甥が夏休みに入り留守番を頼まれる事が多くなった。私は平日休みが多いので姉には都合がいいらしい…。
先週の休日、姉の家に行くと、甥がバケツを握りしめて待ち構えていた。

私の顔を見るなり『行こっ!!』と言う。『この暑いのに外に行くの?』
『ザリガニがオレを呼んでいる』『…』『早く~っ!!』『イヤ…川はやめて…せめて公園とかは?』
『…うん、いいよ。セミもオレを呼んでる』甥の真っ直ぐな目に逆らえず公園に行く事にした。
でも外は暑いなんてもんじゃない、熱中症にでもなったら大変だと、
帽子をかぶらせ、持っていた日焼け止めを塗り、水筒と虫かごを肩に掛けて、
タオルと着替えをリュックに詰めて背負わせた。
甥はじっと私を見つめて『…重いんですケド』と言った。

それから数日後、仕事が14時入りになり、
する事もないので、再び姉一家の部屋探しに出かけた。
あま市の『甚目寺マンション』、
リビングが広い3LDK。

一階なので甥が走り回っても大丈夫そう。
南窓の外に目をやると、美味しそうなトマトが…。
太陽をいっぱい浴びて育っていくトマトを 観察するのもいいんじゃないかと思う。
そして西側を流れる用水路を覗いてみると、
亀や鯉が気持ちよさそうに泳いでいた。
甥っ子が喜びそうだ。

前回言われた甥っ子のリクエストを忘れてはいけないと思い近所の公園に行ってみた。
近所の公園とはいえ、かなり本格的?な公園。走り回れる程の大きな敷地には緑が溢れ、
木陰のベンチで読書なんてしたら気持ちよさそうだ。でも今は暑すぎるので秋頃かな…。

散策を終えると、お昼時。今日のランチは
甚目寺マンションから2.7kmの
Ristorante『Castagno』。

以前店の前を通りかかり、合掌づくりの外観に惹かれて
来てみたかった『イタリアンレストラン』
店内に入ると広々とした空間が広がる。
歴史を感じる建物にモダンなテーブルや
チェアがマッチしてオシャレ。

オーダーしたのはオススメのパスタランチ。
前菜、パン、パスタ、デザート。
どれもがとても美味しくて大満足。
値段もお手頃なので次はディナーに来ようと思い、 その日の部屋探しを終えて仕事に向かった。

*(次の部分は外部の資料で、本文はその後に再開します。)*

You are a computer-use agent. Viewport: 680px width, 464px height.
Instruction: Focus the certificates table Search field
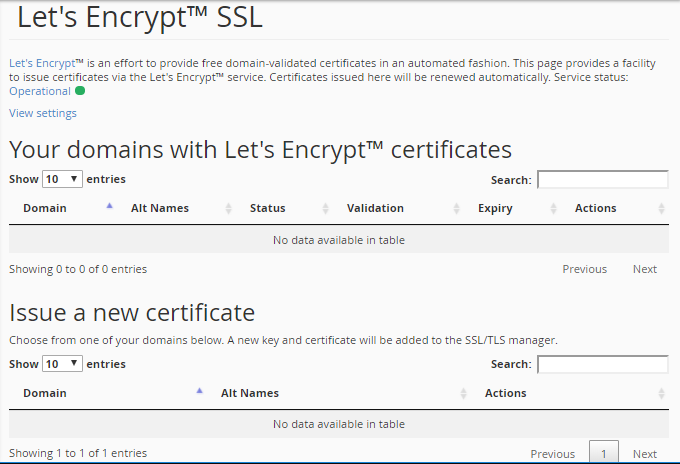tap(602, 180)
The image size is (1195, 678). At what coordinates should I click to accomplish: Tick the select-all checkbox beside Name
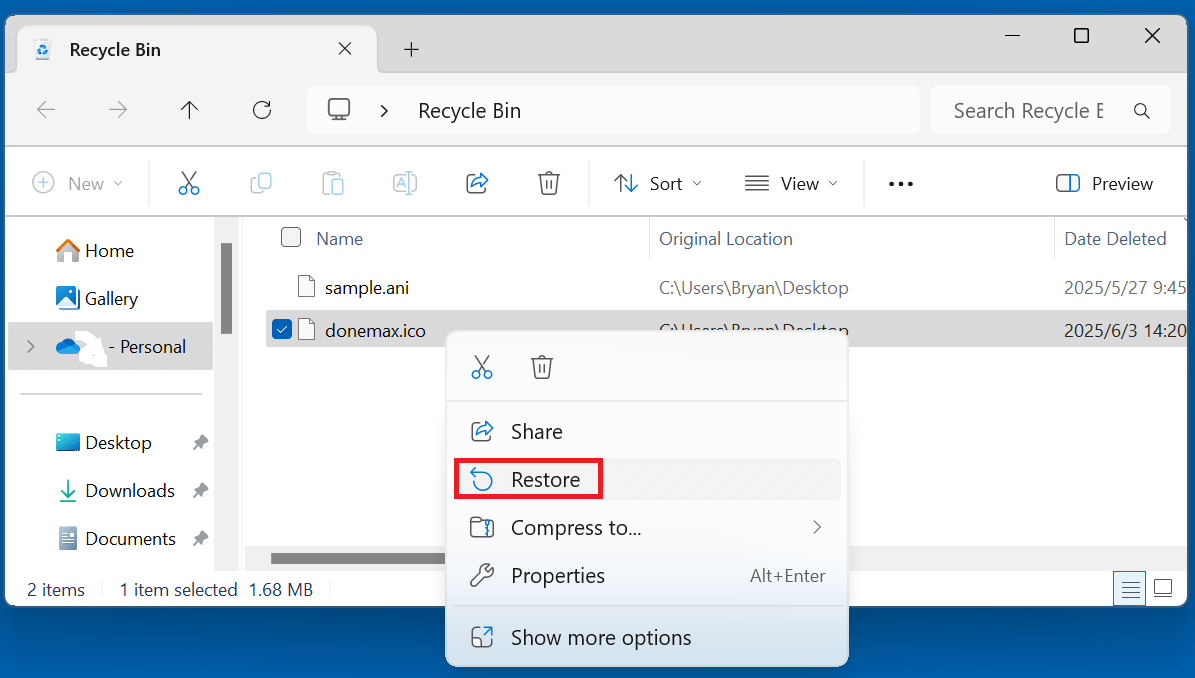[x=291, y=238]
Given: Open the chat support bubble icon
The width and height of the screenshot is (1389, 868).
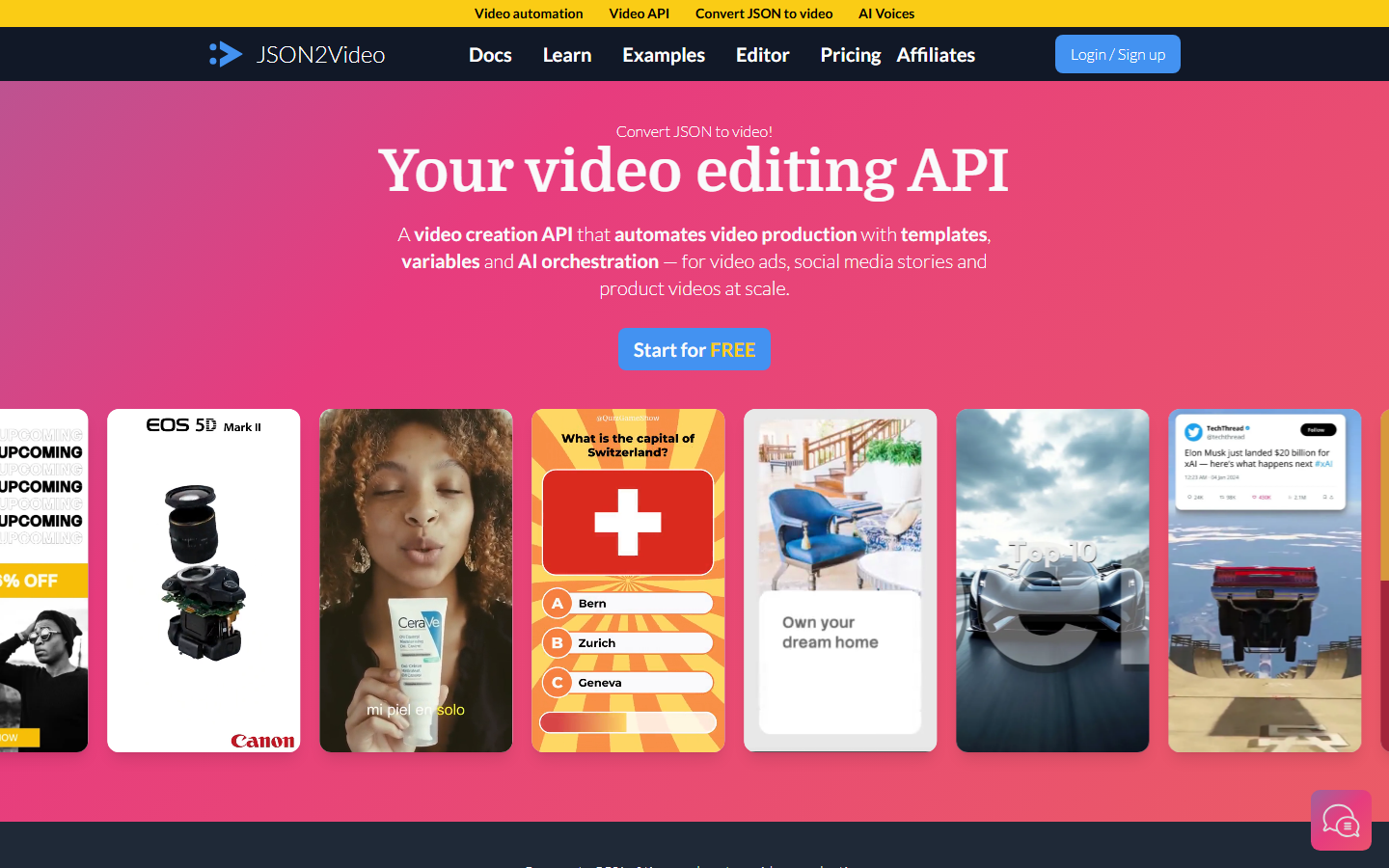Looking at the screenshot, I should point(1341,820).
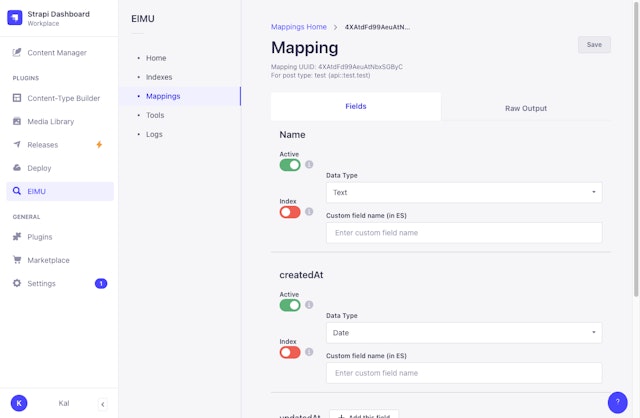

−そして先週の休日、虫かごと虫取り網だけでいいと言う甥を何とか説き伏せ公園に行った。リュックと水筒と虫かごをガチャガチャとぶつけながら走り出す甥。『ちょっと、待ってよ!!』『ムリーっ!!』『…そうですか、でも遠くに行かないでねー』『わかったー!!!』木陰のベンチに座り、甥の姿を探すと、リュックを背負い、虫かごと水筒を肩にかけ、手に虫取り網を持って滑り台で遊んでいる。『荷物を置いてから遊んで』と言おうとしたが、滑り終えた甥は大きな木に向かって駆けていく、真横を見ながら…。視線の先には鉄棒、先に鉄棒セミかで迷っているらしいが、危ないので『前を見てー!!!』と叫んだが、今度は振り返ったまま駆けていき、大きな木にぶつかった。あわてて駆け寄るが何事もなかったように起き上がって木を物色している。『大丈夫?』『しっ!!』『何?』『逃げちゃうじゃん』こちらを見ずに言う。『…そうじゃなくて、どこか痛くない?』『…』木を見上げる甥の視線の先に大きなセミがとまっている。しかし甥は届かない。そして私を見る。『何?』『獲って』『ムリ』『届くでしょ?』『届くけどムリ』『どーして?』『ムリだよ…』

蝶なら子供の頃捕まえた記憶はあるが、セミは初めて。甥の虫取り網で、そーっと木に止まるセミを網に入れた。
…セミは動かない。『ど、ど、どーしたらいいの?』『動かないね…』『で、どーするの?』『網を動かして』と言った瞬間、
セミがジージー鳴きだし、バタバタと網の中で飛び始めた。『イヤ〜ッ!!』パニックになる私を見て甥がゲラゲラと笑いだす。
『笑ってないで何とかしてっ!!』『アッハッハッハ…く、くるしい…』頼りにならないので、セミが入った網を地面に着けた。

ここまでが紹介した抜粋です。